EXERCISE DIRECTIONS
Report every line in the material below that contains the string "hamburger", copying each one in full. Case counts.

## Start

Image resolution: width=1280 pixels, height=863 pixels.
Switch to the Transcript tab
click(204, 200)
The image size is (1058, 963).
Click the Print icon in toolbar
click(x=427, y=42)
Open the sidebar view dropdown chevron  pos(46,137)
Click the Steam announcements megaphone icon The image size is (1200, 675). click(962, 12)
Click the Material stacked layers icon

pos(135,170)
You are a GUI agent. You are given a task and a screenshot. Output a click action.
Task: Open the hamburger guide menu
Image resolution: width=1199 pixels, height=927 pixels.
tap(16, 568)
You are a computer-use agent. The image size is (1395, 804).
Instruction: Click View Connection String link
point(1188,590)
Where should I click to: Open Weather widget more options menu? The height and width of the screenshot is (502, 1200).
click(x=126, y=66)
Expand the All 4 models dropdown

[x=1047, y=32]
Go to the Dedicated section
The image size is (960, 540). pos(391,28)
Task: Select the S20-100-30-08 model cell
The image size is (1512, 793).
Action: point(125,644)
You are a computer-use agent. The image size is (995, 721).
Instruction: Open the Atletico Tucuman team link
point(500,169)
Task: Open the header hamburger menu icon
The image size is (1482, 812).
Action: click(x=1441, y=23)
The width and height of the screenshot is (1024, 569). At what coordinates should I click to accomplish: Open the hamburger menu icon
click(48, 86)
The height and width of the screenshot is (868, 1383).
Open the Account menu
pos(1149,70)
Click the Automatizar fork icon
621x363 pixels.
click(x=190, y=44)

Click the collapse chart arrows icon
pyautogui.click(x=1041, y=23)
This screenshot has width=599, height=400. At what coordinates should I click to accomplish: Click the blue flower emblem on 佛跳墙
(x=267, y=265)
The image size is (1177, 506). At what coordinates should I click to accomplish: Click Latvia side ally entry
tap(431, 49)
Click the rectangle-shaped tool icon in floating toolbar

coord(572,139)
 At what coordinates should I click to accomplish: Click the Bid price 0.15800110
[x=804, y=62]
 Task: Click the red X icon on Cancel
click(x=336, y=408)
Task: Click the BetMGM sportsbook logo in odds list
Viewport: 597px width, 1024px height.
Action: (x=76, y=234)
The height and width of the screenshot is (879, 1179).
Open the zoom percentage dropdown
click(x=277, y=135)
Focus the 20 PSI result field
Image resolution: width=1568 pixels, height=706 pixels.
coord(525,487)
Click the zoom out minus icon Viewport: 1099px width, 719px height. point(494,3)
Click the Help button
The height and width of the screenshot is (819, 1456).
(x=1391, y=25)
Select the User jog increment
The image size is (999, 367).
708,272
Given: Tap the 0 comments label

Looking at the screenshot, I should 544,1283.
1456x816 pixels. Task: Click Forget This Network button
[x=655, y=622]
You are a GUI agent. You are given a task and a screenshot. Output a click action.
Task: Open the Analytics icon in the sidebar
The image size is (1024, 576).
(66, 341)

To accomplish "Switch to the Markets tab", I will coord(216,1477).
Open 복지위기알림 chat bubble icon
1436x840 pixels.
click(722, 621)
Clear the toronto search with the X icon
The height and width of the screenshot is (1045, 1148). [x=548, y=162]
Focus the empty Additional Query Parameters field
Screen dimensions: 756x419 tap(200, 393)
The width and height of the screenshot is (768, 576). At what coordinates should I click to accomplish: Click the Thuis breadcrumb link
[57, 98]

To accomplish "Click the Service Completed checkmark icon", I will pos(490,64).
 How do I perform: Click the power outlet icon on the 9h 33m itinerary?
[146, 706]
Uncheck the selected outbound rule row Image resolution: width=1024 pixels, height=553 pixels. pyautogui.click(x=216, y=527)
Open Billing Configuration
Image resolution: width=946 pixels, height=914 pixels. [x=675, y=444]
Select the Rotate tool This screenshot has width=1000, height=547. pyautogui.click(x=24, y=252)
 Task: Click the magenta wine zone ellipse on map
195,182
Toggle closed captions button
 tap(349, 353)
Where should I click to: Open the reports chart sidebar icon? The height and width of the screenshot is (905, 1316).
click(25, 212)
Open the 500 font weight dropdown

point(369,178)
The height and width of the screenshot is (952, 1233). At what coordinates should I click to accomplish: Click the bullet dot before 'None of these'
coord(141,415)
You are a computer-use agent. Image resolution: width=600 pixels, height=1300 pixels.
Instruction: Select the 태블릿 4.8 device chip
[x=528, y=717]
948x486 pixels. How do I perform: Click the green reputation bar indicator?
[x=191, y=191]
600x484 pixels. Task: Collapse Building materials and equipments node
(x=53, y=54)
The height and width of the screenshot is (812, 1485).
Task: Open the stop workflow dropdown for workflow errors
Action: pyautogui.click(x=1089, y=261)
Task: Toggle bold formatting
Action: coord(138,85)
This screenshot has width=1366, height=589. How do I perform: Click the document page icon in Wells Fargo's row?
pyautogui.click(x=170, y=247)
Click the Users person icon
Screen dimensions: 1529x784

## End

SOLUTION TO THE PROBLEM
Task: Open the hamburger guide menu
Task: Open the header hamburger menu icon
The width and height of the screenshot is (1024, 569). At what coordinates should I click to accomplish: Open the hamburger menu icon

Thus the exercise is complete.